WHAT TO DO - Across the whole listing, filter for the string "click" and copy every line that has it.

*** Opening of INFORMATION SUPPLIED ***

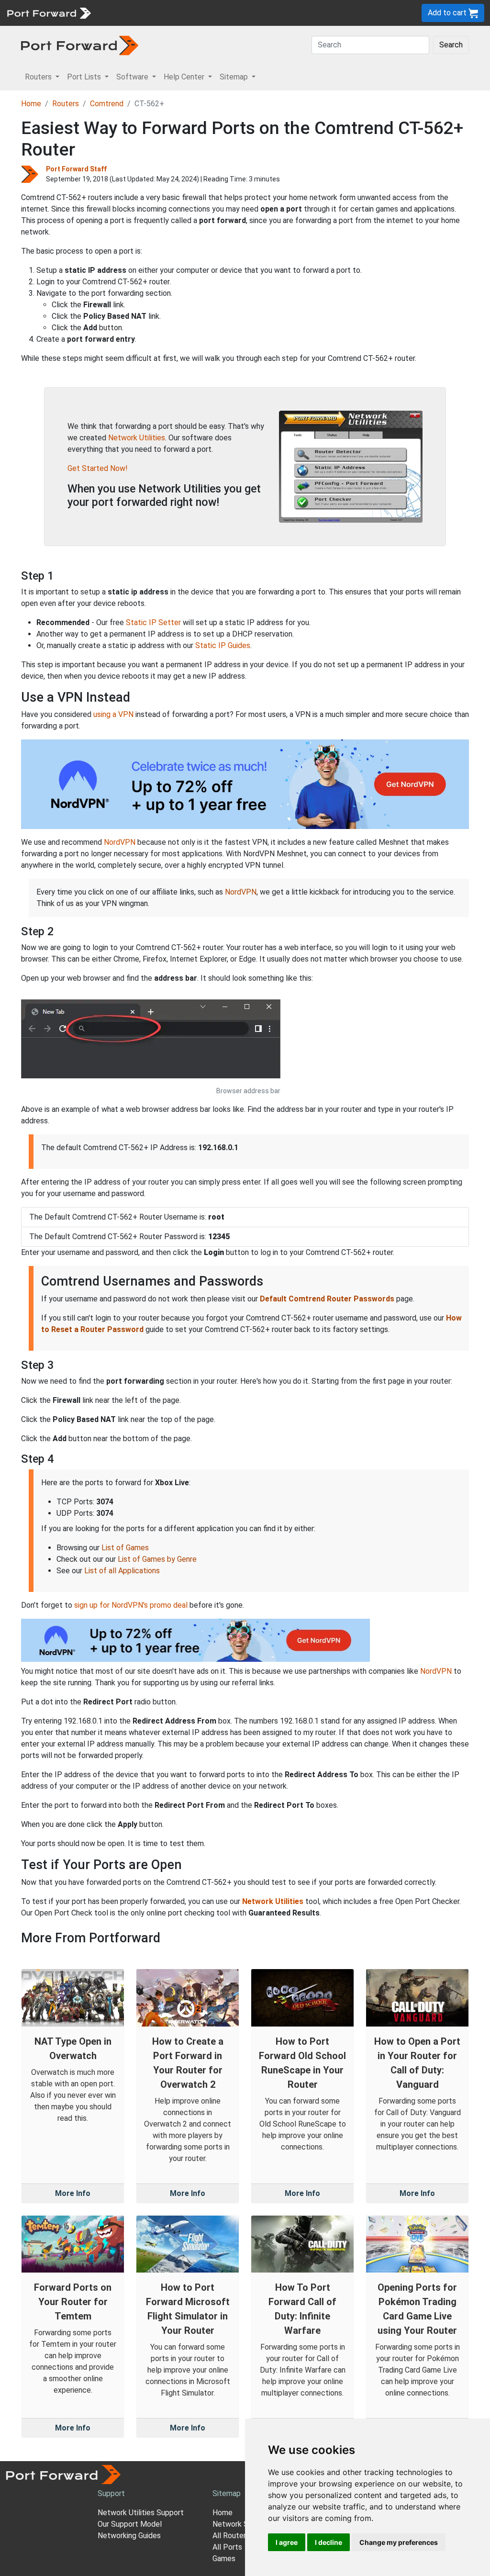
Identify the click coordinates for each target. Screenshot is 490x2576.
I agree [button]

*** Close of INFORMATION SUPPLIED ***
*** Opening of INFORMATION SUPPLIED ***

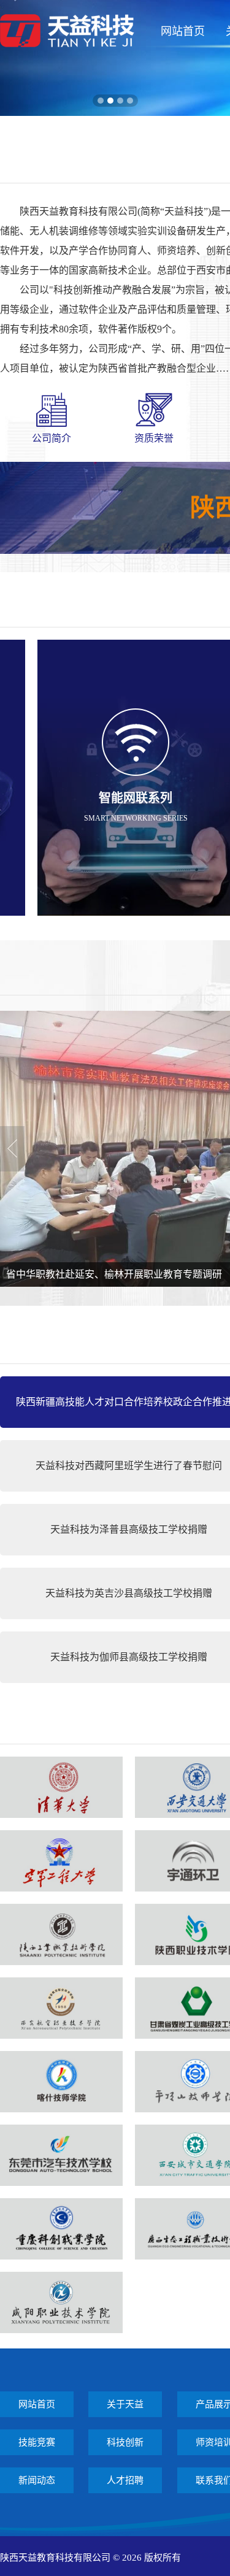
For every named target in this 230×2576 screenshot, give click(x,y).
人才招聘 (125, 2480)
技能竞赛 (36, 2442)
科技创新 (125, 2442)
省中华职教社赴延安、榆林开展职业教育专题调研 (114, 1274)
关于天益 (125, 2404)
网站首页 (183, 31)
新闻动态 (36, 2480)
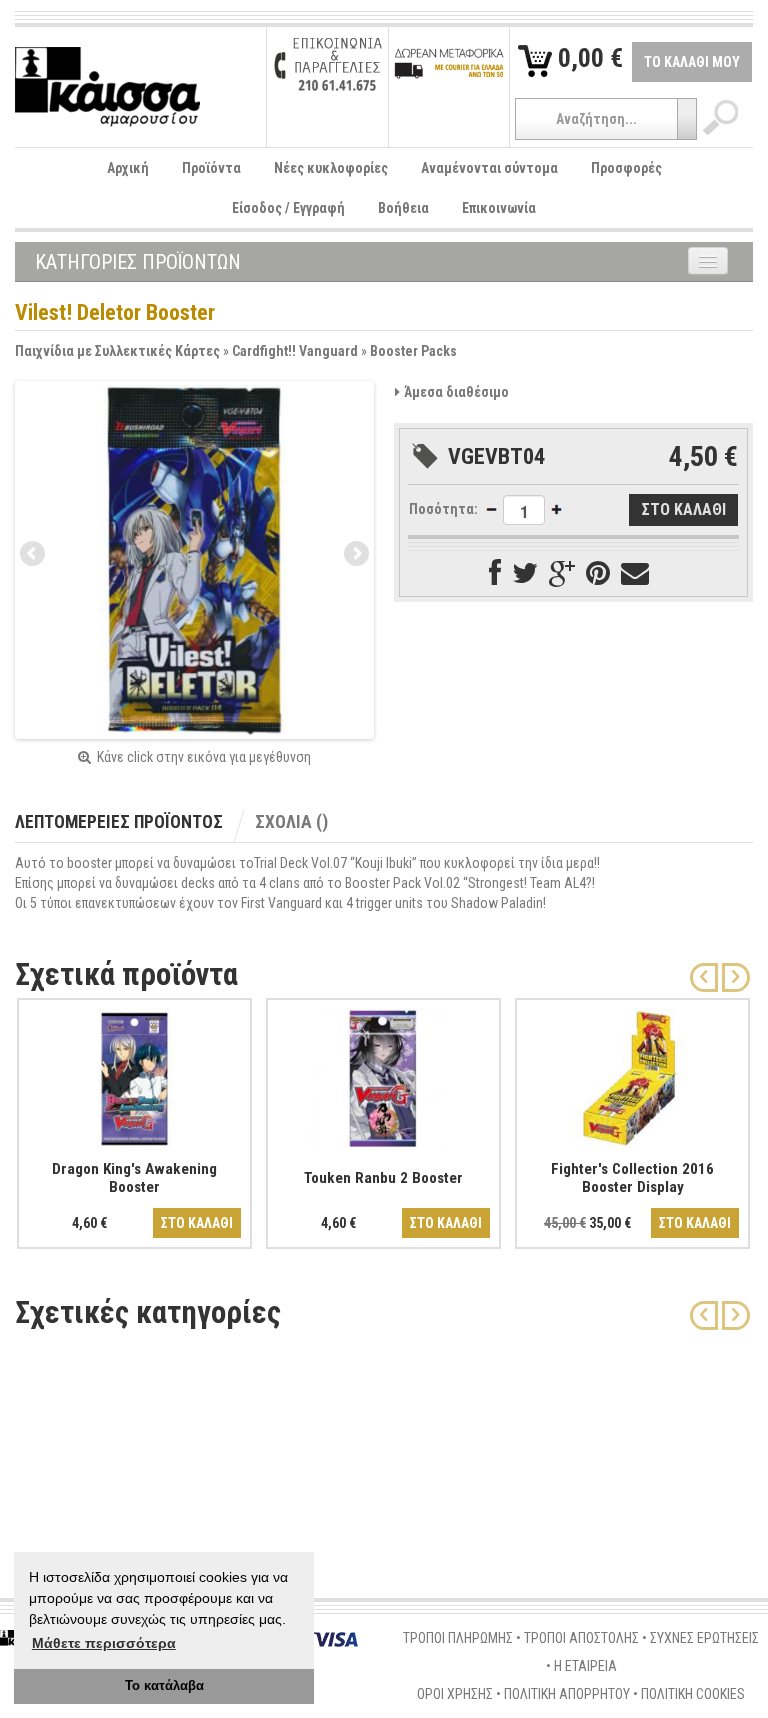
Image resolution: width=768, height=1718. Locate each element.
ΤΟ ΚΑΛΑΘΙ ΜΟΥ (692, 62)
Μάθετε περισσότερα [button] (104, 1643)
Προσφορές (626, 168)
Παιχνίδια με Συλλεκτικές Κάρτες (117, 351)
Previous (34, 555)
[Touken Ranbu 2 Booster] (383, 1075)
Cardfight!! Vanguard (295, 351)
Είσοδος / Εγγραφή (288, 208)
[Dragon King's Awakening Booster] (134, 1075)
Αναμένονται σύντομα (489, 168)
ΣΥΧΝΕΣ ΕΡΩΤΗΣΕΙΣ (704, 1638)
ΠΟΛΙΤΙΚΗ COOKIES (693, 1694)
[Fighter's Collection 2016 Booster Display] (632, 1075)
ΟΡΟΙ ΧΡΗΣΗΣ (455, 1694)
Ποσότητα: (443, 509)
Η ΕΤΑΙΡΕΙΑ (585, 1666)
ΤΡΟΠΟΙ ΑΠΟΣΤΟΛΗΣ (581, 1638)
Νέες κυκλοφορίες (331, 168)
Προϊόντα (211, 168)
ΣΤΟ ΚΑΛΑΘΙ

*** Close of INFORMATION SUPPLIED ***

ANSWER FOR THIS EXERCISE -
Identify the click coordinates for each target. Screenshot is 490x2576.
For every named target in this 230×2576 screenshot, give click(x,y).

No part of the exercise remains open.